*** RECORDS FOR THE EXERCISE Section Begins ***
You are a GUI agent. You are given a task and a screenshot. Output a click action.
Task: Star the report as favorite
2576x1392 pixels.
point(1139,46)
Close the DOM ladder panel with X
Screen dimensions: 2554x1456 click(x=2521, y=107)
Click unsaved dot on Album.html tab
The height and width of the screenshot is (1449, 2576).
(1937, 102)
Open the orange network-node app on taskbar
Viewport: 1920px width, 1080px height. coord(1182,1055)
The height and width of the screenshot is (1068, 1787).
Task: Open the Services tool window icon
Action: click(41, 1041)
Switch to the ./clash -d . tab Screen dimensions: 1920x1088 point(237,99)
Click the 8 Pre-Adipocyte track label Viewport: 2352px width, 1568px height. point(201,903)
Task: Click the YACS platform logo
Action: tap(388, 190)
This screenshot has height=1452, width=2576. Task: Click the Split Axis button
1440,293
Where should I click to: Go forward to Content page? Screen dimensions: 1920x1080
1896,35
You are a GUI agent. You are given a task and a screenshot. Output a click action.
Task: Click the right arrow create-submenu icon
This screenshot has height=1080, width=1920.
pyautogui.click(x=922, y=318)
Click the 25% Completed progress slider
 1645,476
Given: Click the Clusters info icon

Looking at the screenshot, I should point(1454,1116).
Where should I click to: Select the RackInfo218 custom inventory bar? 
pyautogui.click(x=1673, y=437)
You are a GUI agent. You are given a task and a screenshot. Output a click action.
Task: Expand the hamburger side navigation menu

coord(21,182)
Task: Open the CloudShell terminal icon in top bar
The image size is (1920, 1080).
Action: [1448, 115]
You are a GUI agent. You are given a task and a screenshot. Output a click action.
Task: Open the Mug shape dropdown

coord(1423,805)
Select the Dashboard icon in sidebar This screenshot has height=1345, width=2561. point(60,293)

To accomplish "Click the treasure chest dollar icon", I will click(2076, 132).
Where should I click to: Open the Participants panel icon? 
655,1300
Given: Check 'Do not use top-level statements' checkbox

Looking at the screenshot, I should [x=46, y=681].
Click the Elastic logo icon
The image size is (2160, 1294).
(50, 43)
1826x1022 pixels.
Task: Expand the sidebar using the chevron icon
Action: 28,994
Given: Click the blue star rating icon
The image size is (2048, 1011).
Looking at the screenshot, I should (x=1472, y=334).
*** RECORDS FOR THE EXERCISE Section Ends ***
§ WHAT IS NEEDED: Print the entries exactly.

§ WRITTEN SOLUTION:
You are a GUI agent. You are given a task and a screenshot. Output a click action.
Task: Star the report as favorite
2576x1392 pixels.
point(1139,46)
Close the DOM ladder panel with X
Screen dimensions: 2554x1456 click(x=2521, y=107)
Click unsaved dot on Album.html tab
The height and width of the screenshot is (1449, 2576).
(1937, 102)
Open the orange network-node app on taskbar
Viewport: 1920px width, 1080px height. coord(1182,1055)
The height and width of the screenshot is (1068, 1787).
Task: Open the Services tool window icon
Action: click(41, 1041)
Switch to the ./clash -d . tab Screen dimensions: 1920x1088 point(237,99)
Click the 8 Pre-Adipocyte track label Viewport: 2352px width, 1568px height. point(201,903)
Task: Click the YACS platform logo
Action: tap(388, 190)
This screenshot has height=1452, width=2576. Task: Click the Split Axis button
1440,293
Where should I click to: Go forward to Content page? Screen dimensions: 1920x1080
1896,35
You are a GUI agent. You are given a task and a screenshot. Output a click action.
Task: Click the right arrow create-submenu icon
This screenshot has height=1080, width=1920.
pyautogui.click(x=922, y=318)
Click the 25% Completed progress slider
 1645,476
Given: Click the Clusters info icon

Looking at the screenshot, I should point(1454,1116).
Where should I click to: Select the RackInfo218 custom inventory bar? 
pyautogui.click(x=1673, y=437)
You are a GUI agent. You are given a task and a screenshot. Output a click action.
Task: Expand the hamburger side navigation menu

coord(21,182)
Task: Open the CloudShell terminal icon in top bar
The image size is (1920, 1080).
Action: [1448, 115]
You are a GUI agent. You are given a task and a screenshot. Output a click action.
Task: Open the Mug shape dropdown

coord(1423,805)
Select the Dashboard icon in sidebar This screenshot has height=1345, width=2561. point(60,293)

To accomplish "Click the treasure chest dollar icon", I will click(2076, 132).
Where should I click to: Open the Participants panel icon? 
655,1300
Given: Check 'Do not use top-level statements' checkbox

Looking at the screenshot, I should [x=46, y=681].
Click the Elastic logo icon
The image size is (2160, 1294).
(50, 43)
1826x1022 pixels.
Task: Expand the sidebar using the chevron icon
Action: 28,994
Given: Click the blue star rating icon
The image size is (2048, 1011).
Looking at the screenshot, I should (x=1472, y=334).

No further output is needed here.